TAMPA – John Tavares caught some feelings last Sunday.
The captain of the Toronto Maple Leafs was cruising on the Gardiner Expressway on his usual work commute from his home in High Park to Scotiabank Arena. He glanced to his left and, from a distance, soaked in the scene at BMO Field, where the Canadian men’s national soccer team was busy punching its ticket to the World Cup.
“Just a packed house. A great moment in Canadian soccer and for those players,” Tavares said, after his Leafs took care of the Florida Panthers that night. “To see them back in the World Cup is tremendous.”
Tavares was speaking with pride, absolutely. But he was surely feeling a tinge of envy, too.
The 31-year-old is what one of his national coaches termed a “serial winner.” He’s also a fierce patriot when it comes to answering Team Canada’s call.
Tavares represented the Red and White at one Super Series, two world junior championships, three world championships, one Olympic Games, plus a World Cup of Hockey. He has five gold medals to show for it.
Even when the NHLers were locked out in 2012, Tavares hopped on a plane and won another gold at the Spengler Cup for his country.
Tavares is a best-on-best junkie, and — like the fans who follow this great sport — he’s been deprived of an international tournament since 2016, when he put up four points in Canada’s golden six-game run.
So, it was no great surprise to hear Tavares speak firmly and passionately about the need for hockey’s World Cup to come back strong in 2024.

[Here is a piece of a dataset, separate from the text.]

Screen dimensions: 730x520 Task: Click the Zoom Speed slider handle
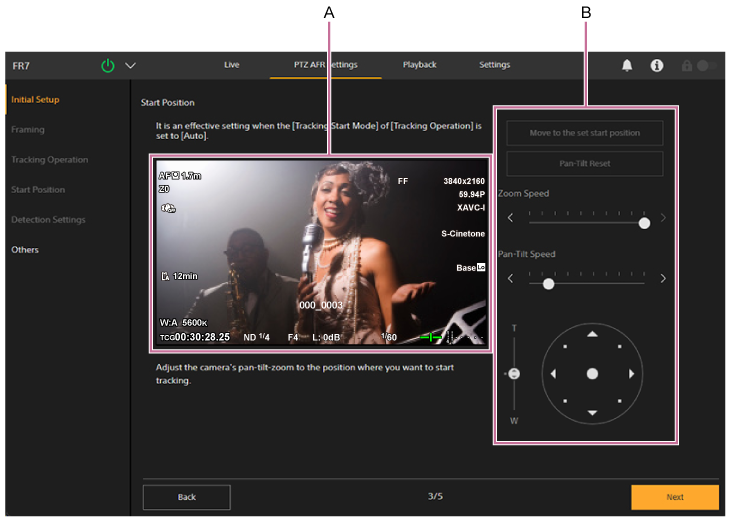coord(644,223)
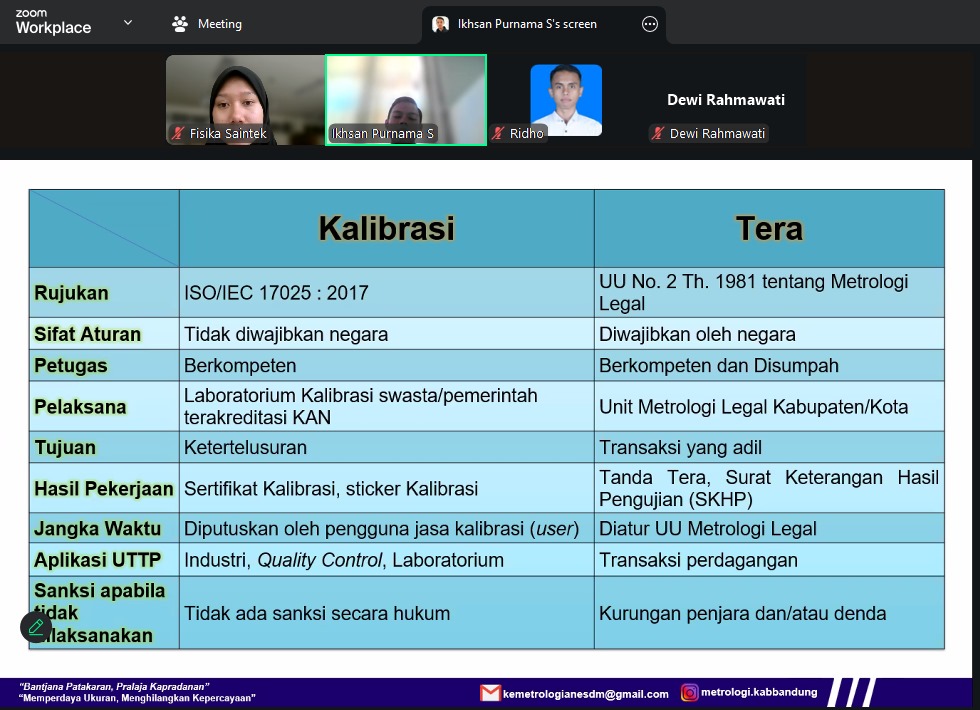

“We need it,” Tavares said, following Sunday’s Leafs practice at Amalie Arena. “It's important for our game, especially considering this next generation of players we have now. With Papi [Auston Matthews], Mitchy [Marner], [Leon] Draisaitl, Connor [McDavid], [Cale] Makar, this is kinda the next wave of guys.
“And obviously we still have so many great players — and Sid and Ovie lead the way as two the best of all time — that are getting later in their careers. I think when you have best-on-best hockey, you get all those players together. It's really special. We don't really get that. Getting to play for your country, we know how rare that is.”

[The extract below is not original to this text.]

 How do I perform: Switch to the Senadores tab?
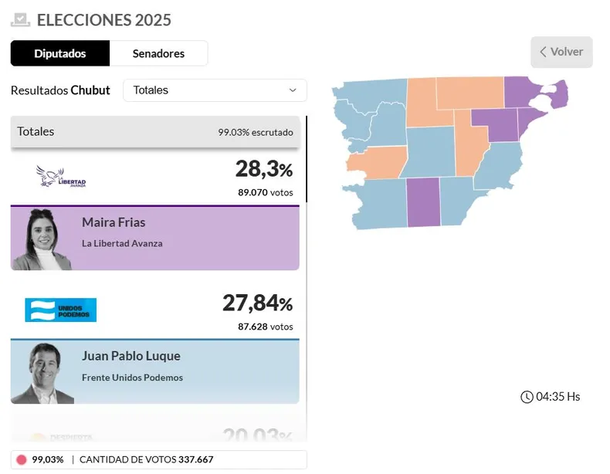(x=158, y=53)
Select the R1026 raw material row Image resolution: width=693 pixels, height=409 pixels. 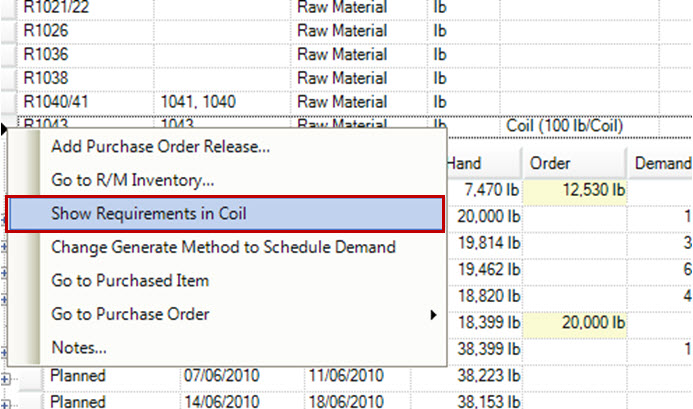(x=46, y=30)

Tavares has a specific appreciation for those opportunities. Yes, he won gold in Sochi, the last time NHLers participated in the Olympics, but a quarterfinal knee injured robbed him of skating in the medal rounds.
Tavares was one of the few who spoke openly at training camp about his fierce desire to play in Beijing. Heck, he even modelled Team Canada’s casual gear for Lululemon before COVID squashed the dream.

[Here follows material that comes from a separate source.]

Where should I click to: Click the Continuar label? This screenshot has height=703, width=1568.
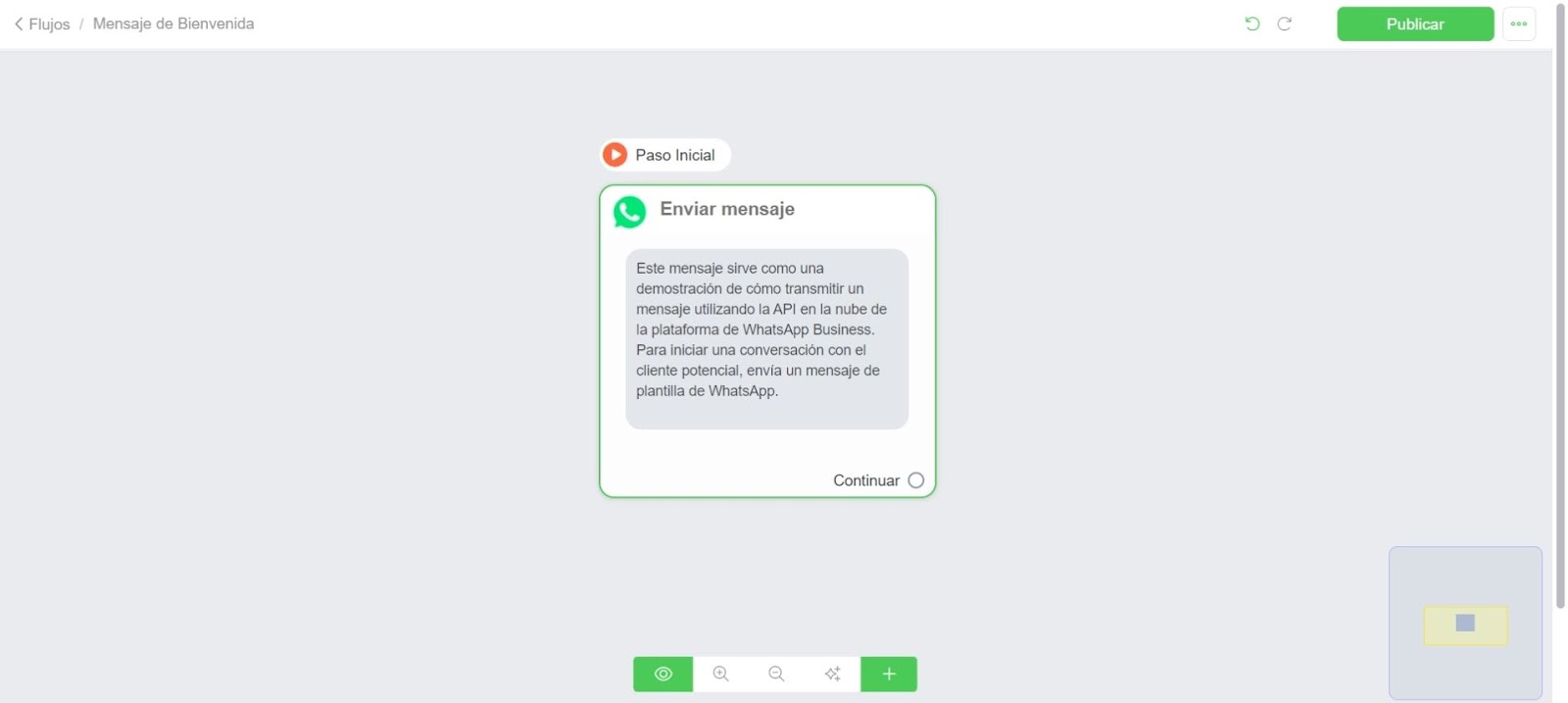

Naturally, Tavares is encouraged that the Players’ Association and the NHL brass have met multiple times over the past couple of months to plan for the next World Cup of Hockey, which will likely feature some European play-in games (August 2023 has been floated) and multiple host cities.
There’s some traction on a February 2024 tournament, and the IIHF will need to get involved before a plan is formalized.
And while Beijing crumbled apart for the pros, the players have been promised participation in the Milano Cortina 2026 Winter Games in good faith.
Tavares won’t be satisfied with another one-off World Cup. He wants a regular, dependable best-on-best competition. Like soccer.
“Other sports have a really good job of that. We need to develop some type of calendar that's really consistent. I think that provides a lot of clarity for players, for the league, for everybody. Whether it's one event, a couple events, having some of that would be really good for our game and good for everybody.”
So, does Tavares believe it’s a good thing that Team North America and Team Europe will disappear?
“Yes, I do,” Tavares said. “We want to see Connor and Sid playing together. And I think it was unique last time and something different — created some excitement and some buzz.
“But I think, no doubt, especially with skipping at the Olympics this year, everyone playing for their country, that national pride, best on best, it's hard to recreate that. And it's so rare for us.”